Exercise directions: What is needed is an exact transcription of every record below.

Records provided:
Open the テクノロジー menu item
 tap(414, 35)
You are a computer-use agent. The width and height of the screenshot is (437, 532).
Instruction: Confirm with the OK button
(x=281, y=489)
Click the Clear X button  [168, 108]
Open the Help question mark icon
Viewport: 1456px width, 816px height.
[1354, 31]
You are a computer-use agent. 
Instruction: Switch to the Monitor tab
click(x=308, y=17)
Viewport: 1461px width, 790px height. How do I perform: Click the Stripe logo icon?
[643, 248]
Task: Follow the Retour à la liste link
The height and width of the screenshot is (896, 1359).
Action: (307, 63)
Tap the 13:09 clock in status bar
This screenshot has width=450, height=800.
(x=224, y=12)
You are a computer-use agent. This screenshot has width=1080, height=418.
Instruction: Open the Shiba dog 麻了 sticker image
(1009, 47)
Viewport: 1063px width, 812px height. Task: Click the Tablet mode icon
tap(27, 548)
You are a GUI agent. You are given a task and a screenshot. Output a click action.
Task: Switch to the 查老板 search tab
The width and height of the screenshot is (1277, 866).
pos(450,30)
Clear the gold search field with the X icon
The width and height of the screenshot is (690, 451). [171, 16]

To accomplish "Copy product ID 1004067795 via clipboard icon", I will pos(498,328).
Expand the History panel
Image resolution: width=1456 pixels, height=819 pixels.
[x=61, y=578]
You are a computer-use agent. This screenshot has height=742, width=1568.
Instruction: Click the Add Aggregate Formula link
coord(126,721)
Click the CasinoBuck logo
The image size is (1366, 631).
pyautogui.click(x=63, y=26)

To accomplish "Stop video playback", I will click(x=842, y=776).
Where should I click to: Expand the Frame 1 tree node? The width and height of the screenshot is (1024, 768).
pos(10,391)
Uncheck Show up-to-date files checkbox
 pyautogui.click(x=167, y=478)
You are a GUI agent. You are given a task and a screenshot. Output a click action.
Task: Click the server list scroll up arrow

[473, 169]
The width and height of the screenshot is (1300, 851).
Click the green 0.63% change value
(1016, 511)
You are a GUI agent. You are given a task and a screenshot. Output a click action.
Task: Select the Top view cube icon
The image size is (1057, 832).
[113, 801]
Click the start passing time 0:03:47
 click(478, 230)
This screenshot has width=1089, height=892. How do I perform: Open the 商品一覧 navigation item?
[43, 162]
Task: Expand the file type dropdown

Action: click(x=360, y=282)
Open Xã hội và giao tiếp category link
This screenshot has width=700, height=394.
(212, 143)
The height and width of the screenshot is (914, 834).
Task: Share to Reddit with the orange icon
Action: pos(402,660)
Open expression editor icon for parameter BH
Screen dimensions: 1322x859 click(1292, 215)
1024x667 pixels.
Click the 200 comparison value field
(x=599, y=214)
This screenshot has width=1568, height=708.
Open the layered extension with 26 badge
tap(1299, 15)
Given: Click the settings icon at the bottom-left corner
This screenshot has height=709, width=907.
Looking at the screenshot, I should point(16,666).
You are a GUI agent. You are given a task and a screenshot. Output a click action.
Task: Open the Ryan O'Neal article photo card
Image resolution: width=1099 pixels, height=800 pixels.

Result of this task:
Open the テクノロジー menu item
 tap(414, 35)
You are a computer-use agent. The width and height of the screenshot is (437, 532).
Instruction: Confirm with the OK button
(x=281, y=489)
Click the Clear X button  [168, 108]
Open the Help question mark icon
Viewport: 1456px width, 816px height.
[1354, 31]
You are a computer-use agent. 
Instruction: Switch to the Monitor tab
click(x=308, y=17)
Viewport: 1461px width, 790px height. How do I perform: Click the Stripe logo icon?
[643, 248]
Task: Follow the Retour à la liste link
The height and width of the screenshot is (896, 1359).
Action: (307, 63)
Tap the 13:09 clock in status bar
This screenshot has width=450, height=800.
(x=224, y=12)
You are a computer-use agent. This screenshot has width=1080, height=418.
Instruction: Open the Shiba dog 麻了 sticker image
(1009, 47)
Viewport: 1063px width, 812px height. Task: Click the Tablet mode icon
tap(27, 548)
You are a GUI agent. You are given a task and a screenshot. Output a click action.
Task: Switch to the 查老板 search tab
The width and height of the screenshot is (1277, 866).
pos(450,30)
Clear the gold search field with the X icon
The width and height of the screenshot is (690, 451). [171, 16]

To accomplish "Copy product ID 1004067795 via clipboard icon", I will pos(498,328).
Expand the History panel
Image resolution: width=1456 pixels, height=819 pixels.
[x=61, y=578]
You are a computer-use agent. This screenshot has height=742, width=1568.
Instruction: Click the Add Aggregate Formula link
coord(126,721)
Click the CasinoBuck logo
The image size is (1366, 631).
pyautogui.click(x=63, y=26)

To accomplish "Stop video playback", I will click(x=842, y=776).
Where should I click to: Expand the Frame 1 tree node? The width and height of the screenshot is (1024, 768).
pos(10,391)
Uncheck Show up-to-date files checkbox
 pyautogui.click(x=167, y=478)
You are a GUI agent. You are given a task and a screenshot. Output a click action.
Task: Click the server list scroll up arrow

[473, 169]
The width and height of the screenshot is (1300, 851).
Click the green 0.63% change value
(1016, 511)
You are a GUI agent. You are given a task and a screenshot. Output a click action.
Task: Select the Top view cube icon
The image size is (1057, 832).
[113, 801]
Click the start passing time 0:03:47
 click(478, 230)
This screenshot has width=1089, height=892. How do I perform: Open the 商品一覧 navigation item?
[43, 162]
Task: Expand the file type dropdown

Action: click(x=360, y=282)
Open Xã hội và giao tiếp category link
This screenshot has width=700, height=394.
(212, 143)
The height and width of the screenshot is (914, 834).
Task: Share to Reddit with the orange icon
Action: pos(402,660)
Open expression editor icon for parameter BH
Screen dimensions: 1322x859 click(1292, 215)
1024x667 pixels.
Click the 200 comparison value field
(x=599, y=214)
This screenshot has width=1568, height=708.
Open the layered extension with 26 badge
tap(1299, 15)
Given: Click the settings icon at the bottom-left corner
This screenshot has height=709, width=907.
Looking at the screenshot, I should point(16,666).
You are a GUI agent. You are given a task and a screenshot. Output a click action.
Task: Open the Ryan O'Neal article photo card
Image resolution: width=1099 pixels, height=800 pixels.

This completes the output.